The Kingdom of Saudi Arabia is one of the world's most conservative societies, with capital punishment dealt out regularly for violations of religious moral codes. Saudi citizens have been killed by the state for things such as adultry, disobedience and political dissidence.
But these rules apparently do not apply to the children of wealthy Saudi elites, according to a US State Department communication published by secrets outlet WikiLeaks.
Instead of adhering to a strict behavioral code as most other Saudis do, the elite youths are fond of parties featuring staples of many high-dollar Western blowouts, like copious amounts of alcohol, cocaine and hashish, along with a few "working girls" to boot.
The document shows how, behind closed doors and away from the country's religious police, the rich stage elaborate parties and casually violate the very laws their government regularly, and many times brutally, upholds.
The revelation exposes a stunning duality in Saudi society that could provoke greater civil dissent as to how the nation is governed, at a time when many media critics have accused WikiLeaks of solely aiming to humiliate the US government with a cache of sensitive documents it lost control of.

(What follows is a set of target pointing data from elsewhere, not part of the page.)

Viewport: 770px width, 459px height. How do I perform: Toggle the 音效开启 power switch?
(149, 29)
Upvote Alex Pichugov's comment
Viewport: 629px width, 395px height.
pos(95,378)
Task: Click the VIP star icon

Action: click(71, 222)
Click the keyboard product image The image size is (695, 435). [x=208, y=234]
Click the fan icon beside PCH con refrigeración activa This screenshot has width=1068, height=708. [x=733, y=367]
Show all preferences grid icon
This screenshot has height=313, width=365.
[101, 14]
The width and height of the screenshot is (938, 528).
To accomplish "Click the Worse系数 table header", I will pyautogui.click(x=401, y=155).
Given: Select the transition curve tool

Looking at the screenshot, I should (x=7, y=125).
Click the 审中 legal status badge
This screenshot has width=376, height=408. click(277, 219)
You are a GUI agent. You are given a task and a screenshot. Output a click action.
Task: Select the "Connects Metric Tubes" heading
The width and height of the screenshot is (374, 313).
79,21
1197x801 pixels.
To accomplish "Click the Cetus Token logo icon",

Over the past year numerous stories have surfaced detailing a push-back against morals of old among Saudi women, a growing movement that came to a head in two instances where religious police were attacked after confrontations. In another such flare-up, from 2007, a Saudi woman sprayed a religious policeman in the face with pepper-spray while her friend filmed it on a cellphone.
The cable, which was marked "confidential," also noted that an American energy drink supplier had sponsored one particularly lavish party thrown by an unnamed Saudi prince. The company's name and the name of the party's organizers were withheld. There are more than 10,000 princes in Saudi Arabia, one of America's key allies in the Middle East.
"Saudi youth get to enjoy relative social freedom and indulge fleshly pursuits, but only behind closed doors -- and only the rich," the cable's unnamed author observed. "Parties of this nature and scale are believed to be a relatively recent phenomenon in Jeddah. One contact, a young Saudi male, explained that up to a few years ago, the only weekend activity was 'dating' inside the homes of the affluent in small groups.
"It is not uncommon in Jeddah for the more lavish private residences to include elaborate basement bars, discos, entertainment centers and clubs. As one high society Saudi remarked, 'The increased conservatism of our society over these past years has only moved social interaction to the inside of people’s homes.'"
Another recently leaked cable showed that the US believes Saudi financiers are still the chief supporters of Sunni militant groups like al Qaeda. A "Blue Ribbon" report on the 9/11 attacks had instead noted that al Qaeda raised money in Saudi Arabia but that no senior officials had provided material support.
President Obama recently provided a military aid package to Saudi Arabia estimated to be worth over $60 billion, according to the Pentagon. The package included the sale of advanced aircraft, such as F-15 fighter jets, and Apache and Black Hawk helicopters.
The complete cable was still available online mid-Wednesday. Saudi Arabia has over 27 million citizens, according to a recent estimate.